- Abbreviation: PAI-Terra Ranka
- Leader: Domingos Simões Pereira
- Founder: Domingos Simões Pereira
- Founded: 3 April 2023
- Ideology: Social democracy; Pan-Africanism;
- Political position: Centre-left
- Coalition members: PAIGC UM PCD MDG other small parties
- Colors: Red, green and yellow
- Seats in the National People's Assembly: 54 / 102

= Inclusive Alliance Platform – Terra Ranka =

Political coalition in Guinea-Bissau

The Inclusive Alliance Platform – Terra Ranka (PAI – Terra Ranka; Plataforma Aliança Inclusiva; Guinea-Bissau Creole: Terra Ranka, lit. 'the country starts') is a Bissau-Guinean political coalition formed for the 2023 legislative election and mainly led by the African Party for the Independence of Guinea and Cape Verde (PAICG).

== History ==
The Inclusive Alliance Platform – Terra Ranka (PAI-Terra Ranka) was formed in April 2023 by the African Party for the Independence of Guinea and Cape Verde (PAICG) and four other parties - the Union for Change (UM), the Democratic Convergence Party (PCD), the Social Democratic Party (PSD) and the Guinean Democratic Movement (MDG) — in view of the 2023 legislative election. The coalition relies on the "Terra Ranka" program, a set of measures proposed since 2014 by the PAICG for the development of Guinea-Bissau.

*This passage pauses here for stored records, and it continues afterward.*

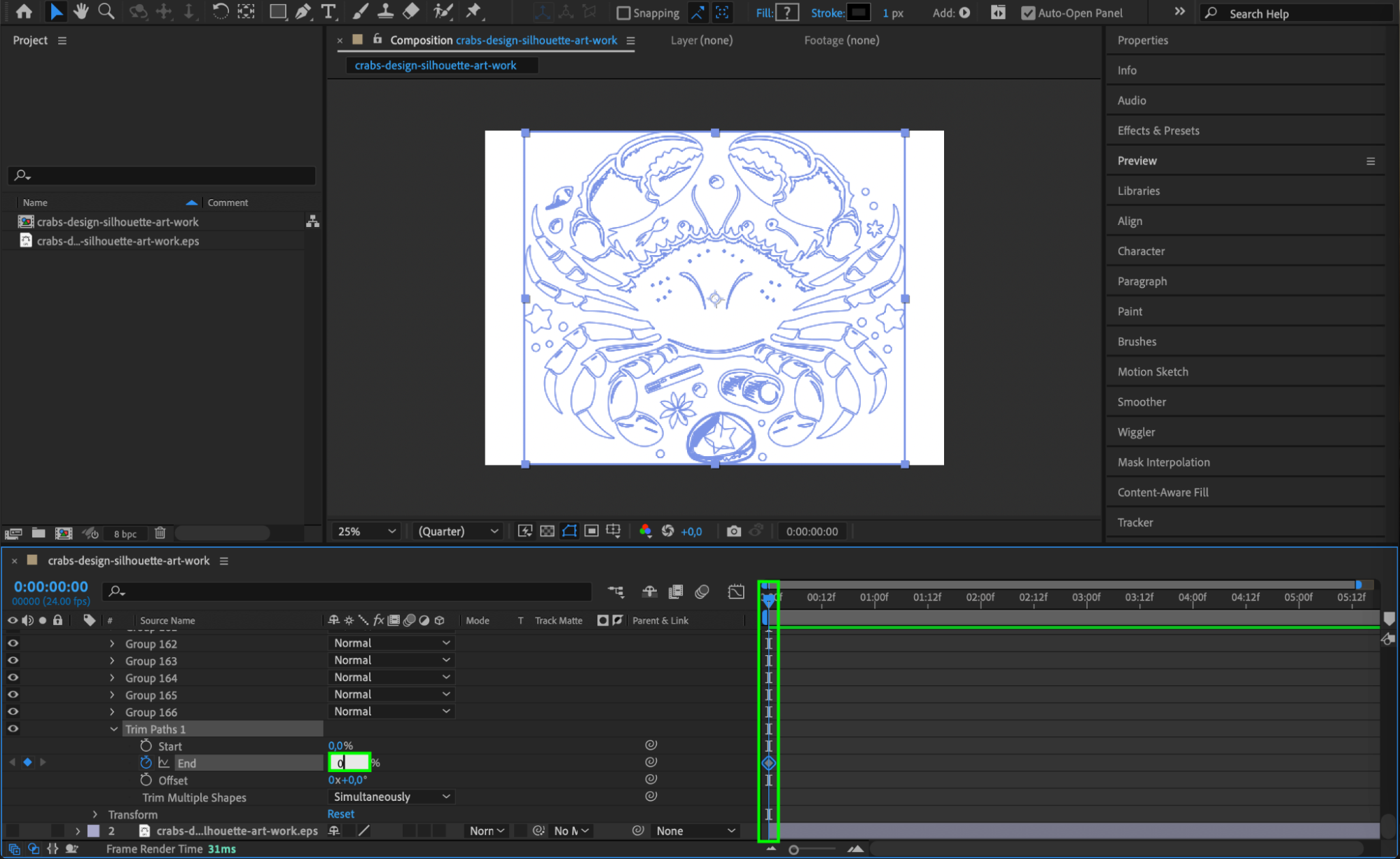Hide Group 164 with its eye icon
Screen dimensions: 1400x859
pos(13,678)
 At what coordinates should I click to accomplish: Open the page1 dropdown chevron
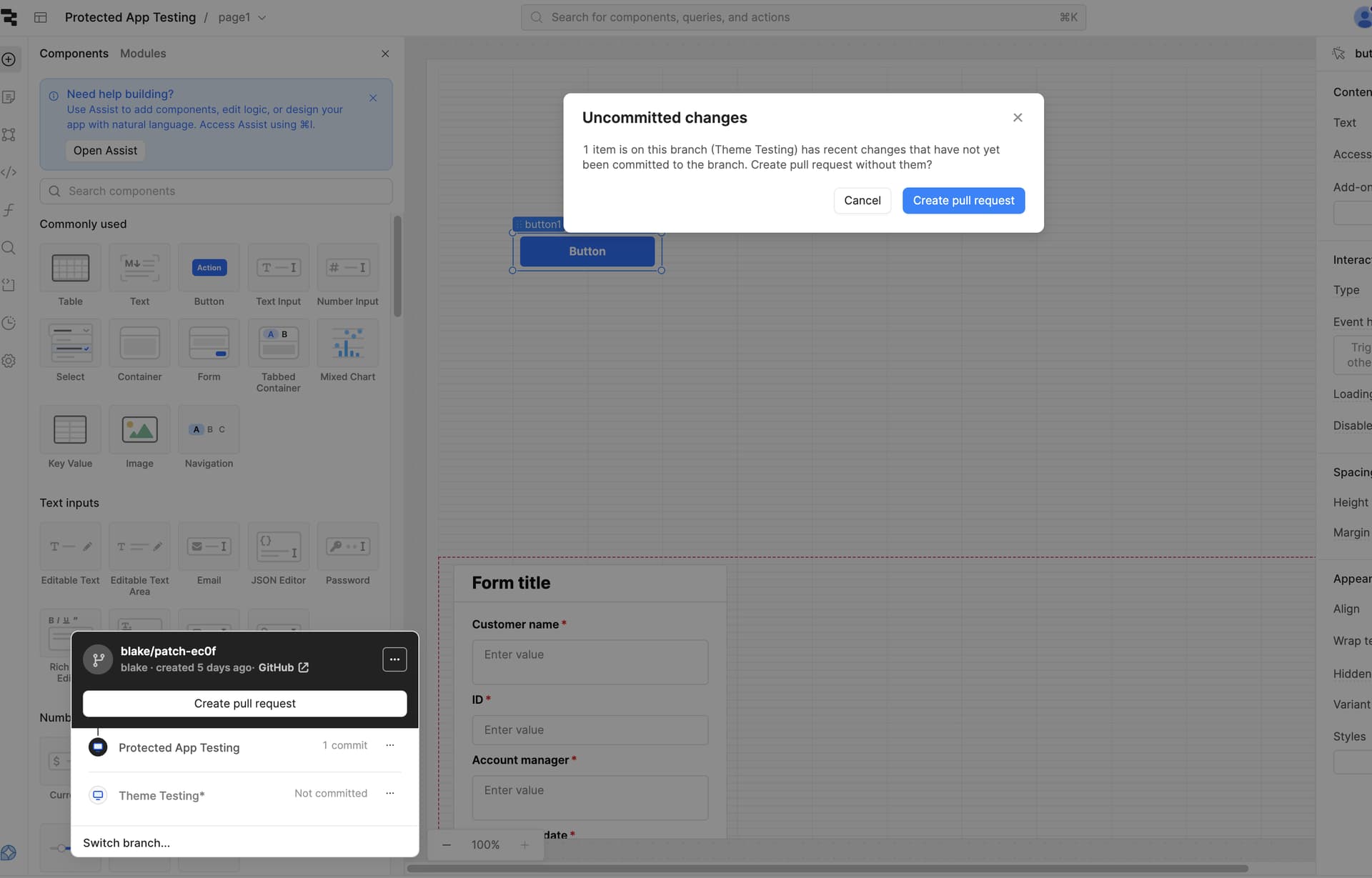(x=262, y=18)
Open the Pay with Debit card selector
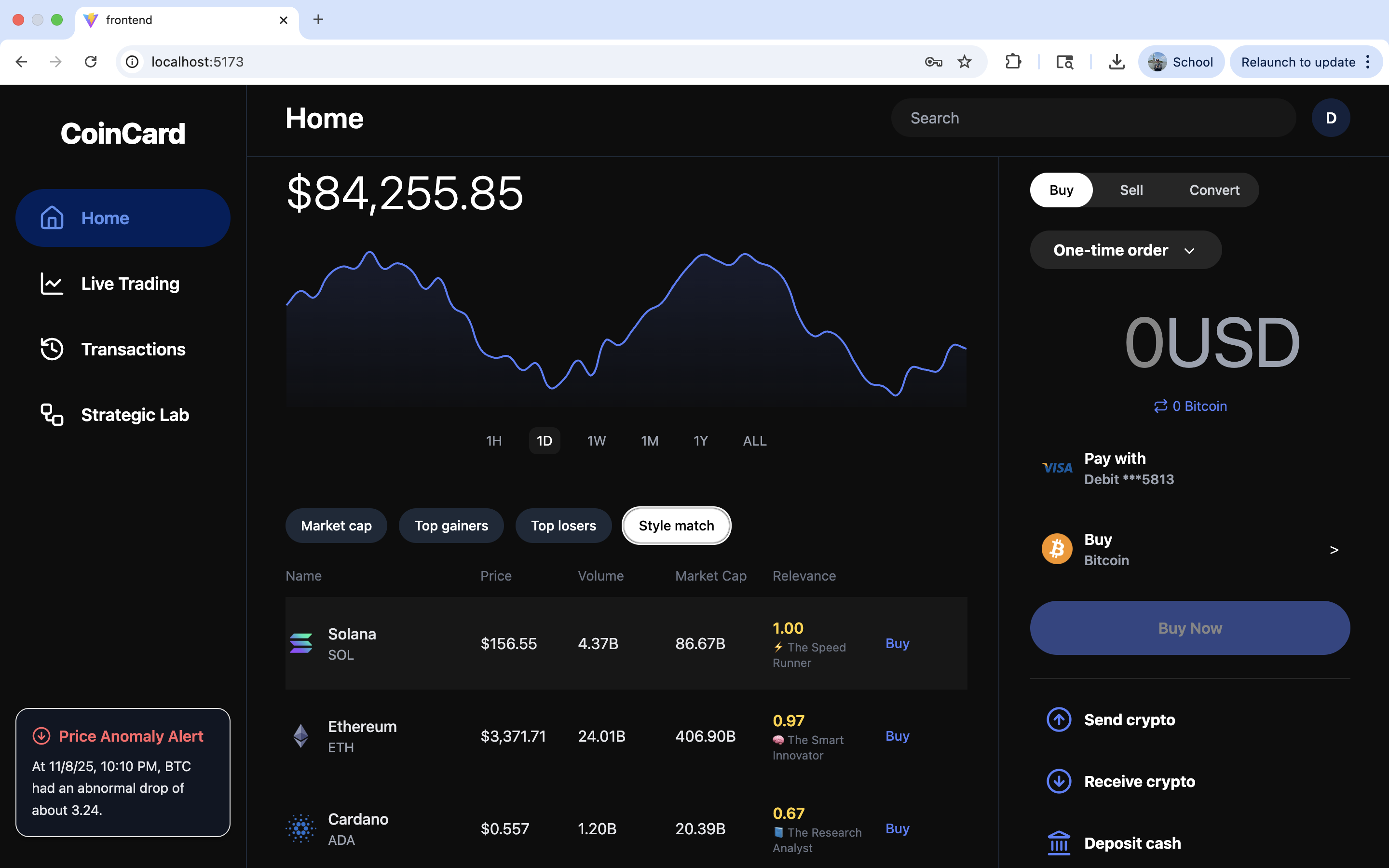The image size is (1389, 868). click(x=1128, y=468)
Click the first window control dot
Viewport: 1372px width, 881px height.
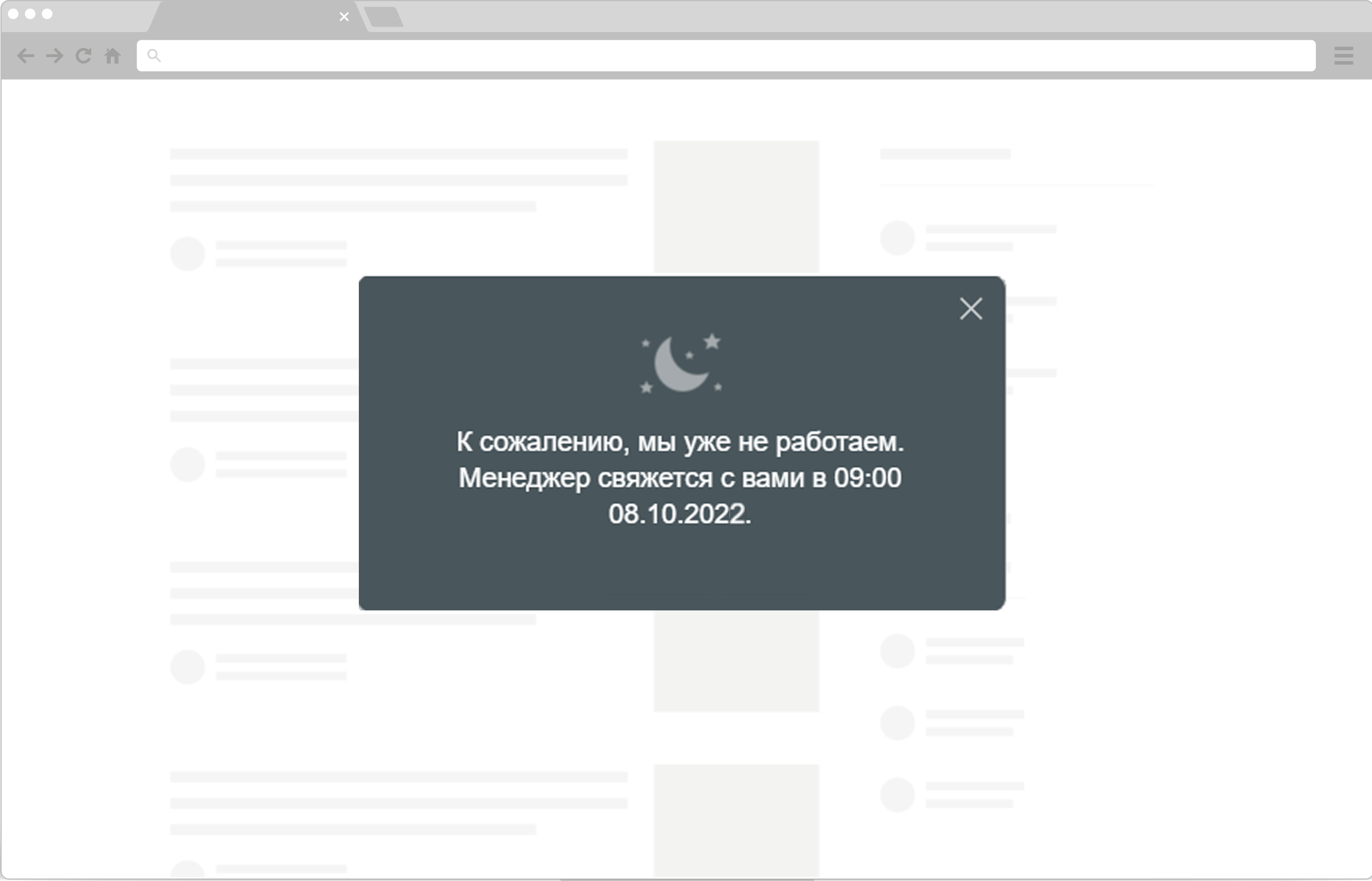(13, 13)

At the beginning of May, the coalition is approved by the electoral commission to participate in the elections and takes as its symbol a house which takes up the colors of the PAICG.

On 19 May 2023, the coalition signed a coalition agreement integrating eighteen minor political parties that were unable to stand in the legislative elections in order to broaden its electoral base.

In the 2023 legislative election, the coalition tops the ballot and wins an absolute majority with 54 seats in the National People's Assembly. President Umaro Sissoco Embaló admitted his defeat after the announcement of the provisional results on 8 June. He congratulated the PAI-Terra Ranka coalition and announced his decision to appoint the leader of the PAIGC, Domingos Simões Pereira, to the post of Prime Minister, agreeing to reconsider his declarations of rejection of this option during the electoral campaign.